The equipment required demonstrates just how low-tech the process can be.

Any vacuum cleaner

An old-fashioned, cylinder type it good. I found one in a junk shop and I still have it (see below). Being small and portable are its best qualities. You will read that the best devices to use are old milking machines and this may be true for commercial production, but vacuum cleaners are quite adequate. When speaking about vacuum bagging there is a misconception that is it the strength of the ‘sucking’ that makes the vacuum bag press down, but this is not the case. Removing the air in the bag allows atmospheric air pressure to act upon the bag and the pressure is considerable. At sea level, one square centimetre has just over one kilogram pressing on it. One square inch has over 14lbs crushing it. We are accustomed to moving around under this enormous load, so we don’t notice it, but we can use it as a cramp over a wide area to hold things flat, which is the secret of the process.

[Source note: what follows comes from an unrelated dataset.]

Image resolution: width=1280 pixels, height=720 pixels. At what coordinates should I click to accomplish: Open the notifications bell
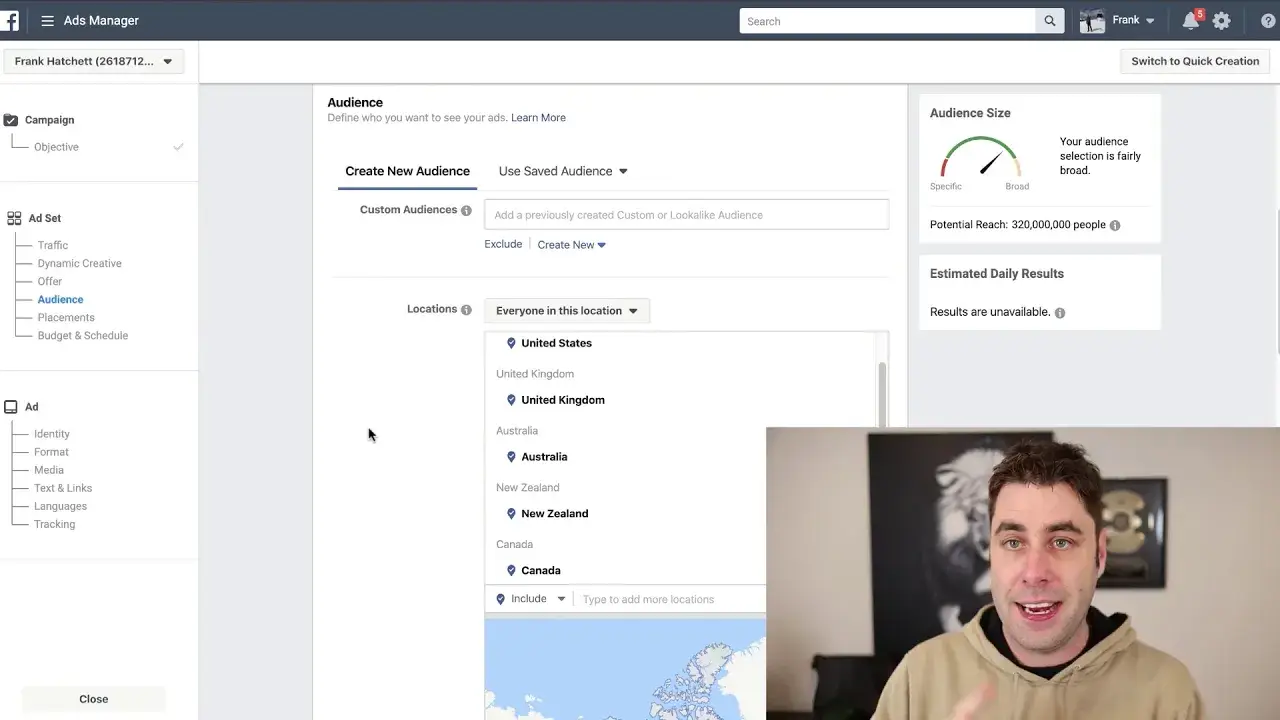[x=1190, y=21]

                                                                                                                                                                         Below Right. Small modern vacuum cleaner

A piece of stout plastic. This is the ‘bag’. It’s not a bag, but a flat  sheet of polythene. Too thin and it may tear, too thick and it may not smoothly conform to the shapes.

                                                                                       Polythene/pipe connector and my old cylinder cleaner

Cheap adhesive tape. Masking tape is good. Most of it needs to be a bit wider than the usual 20mm so that it can be used without infinite care. 50mm (2ins) is good.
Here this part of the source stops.